音律と音階・ヴァイブ・ジャズ・ガラス絵・ミステリ.....

コード進行のエントロピー?

2009-09-03 06:44:26 | 新音律
この切手のお方はボルツマン.どこまでが髭でどこまでが顎てあろうか.でもこの先生は本文と関があるような ないような.熱力学のエントロピーと情報理論のエントロピーの関係は,ぼくには難しすぎる.

情報理論のエントロピー (シャノンのエントロピー) は,平たく言えばニュース性の尺度である.
「犬が人に噛み付いてもニュースにならないが,人が犬に噛み付けばニュースになる」というが,前者に比べて後者のエントロピーは大きい.

これを作曲 (と行きたいが,あまり大風呂敷を広げると具体性に欠けるので,話題をせばめて) 例えばコード進行にあてはめると,II-V-I みたいなありふれたものはエントロピーが小さいが,テンションを多用したり,コード進行そのものを崩したり・無視したりするとエントロピーが大きくなる.エントロピーが小さい音楽は良く言えば癒し系・悪く言えば退屈で,エントロピーが大きいのは劇的で,行き過ぎると頭が痛くなったりする.

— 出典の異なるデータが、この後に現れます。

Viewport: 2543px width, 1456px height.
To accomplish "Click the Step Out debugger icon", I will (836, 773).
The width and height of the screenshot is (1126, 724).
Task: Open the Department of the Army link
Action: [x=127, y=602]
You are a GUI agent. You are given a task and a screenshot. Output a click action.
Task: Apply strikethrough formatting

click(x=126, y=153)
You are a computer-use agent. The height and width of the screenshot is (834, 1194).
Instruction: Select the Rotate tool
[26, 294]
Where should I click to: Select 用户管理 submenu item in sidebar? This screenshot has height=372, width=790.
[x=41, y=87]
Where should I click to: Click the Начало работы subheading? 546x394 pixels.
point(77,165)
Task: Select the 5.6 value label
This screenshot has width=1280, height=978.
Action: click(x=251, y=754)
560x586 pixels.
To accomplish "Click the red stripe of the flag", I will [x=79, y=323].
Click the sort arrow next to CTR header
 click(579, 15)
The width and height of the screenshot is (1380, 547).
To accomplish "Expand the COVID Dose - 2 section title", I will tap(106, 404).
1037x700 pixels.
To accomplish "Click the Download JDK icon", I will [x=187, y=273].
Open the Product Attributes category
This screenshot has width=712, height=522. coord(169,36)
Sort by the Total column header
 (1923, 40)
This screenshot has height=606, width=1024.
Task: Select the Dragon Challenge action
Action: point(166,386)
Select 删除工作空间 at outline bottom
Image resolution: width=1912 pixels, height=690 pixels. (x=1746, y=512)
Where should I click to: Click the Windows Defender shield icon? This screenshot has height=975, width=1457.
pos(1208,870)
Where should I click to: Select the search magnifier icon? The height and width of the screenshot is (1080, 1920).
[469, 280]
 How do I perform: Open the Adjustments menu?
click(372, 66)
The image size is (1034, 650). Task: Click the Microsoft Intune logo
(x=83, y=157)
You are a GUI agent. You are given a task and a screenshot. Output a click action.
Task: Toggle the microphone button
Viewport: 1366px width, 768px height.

エントロピーを音楽に持ち込もうとすると,相手は時間芸術なので,「時系列解析」が必要である.ネットを探したら,10年以上前にエントロピー時系列による音楽の解析とその変曲・作曲への応用(音楽情報科学15-7,1996 : 無料でダウンロード出来た!) という論文が書かれていた.著者は鹿児島大学理学部物理学科(当時)の井上政義先生で,ご専門は複雑系.この論文で採り上げられているのは,ジャズではなくてバッハである.

曲にはリズムもハーモニーもあるし,微視的には音符のつながりでも,大きな構成として反復とか変奏とかがある.例に採り上げた曲をどのような切り口で簡単化して解析するかが問題だ (複雑系を応用するには簡単化が必要!).井上論文は主旋律を作る高さの系列だけに注目して「音楽の秘密はカオスの縁のまわりの 1/f ゆらぎ」という説得力のある結論を導いている.

この手法でジャズを解析したら...とも思うが,そんな暇があったらジャズを聴くなり,演るなりしたほうがましか...という気もする.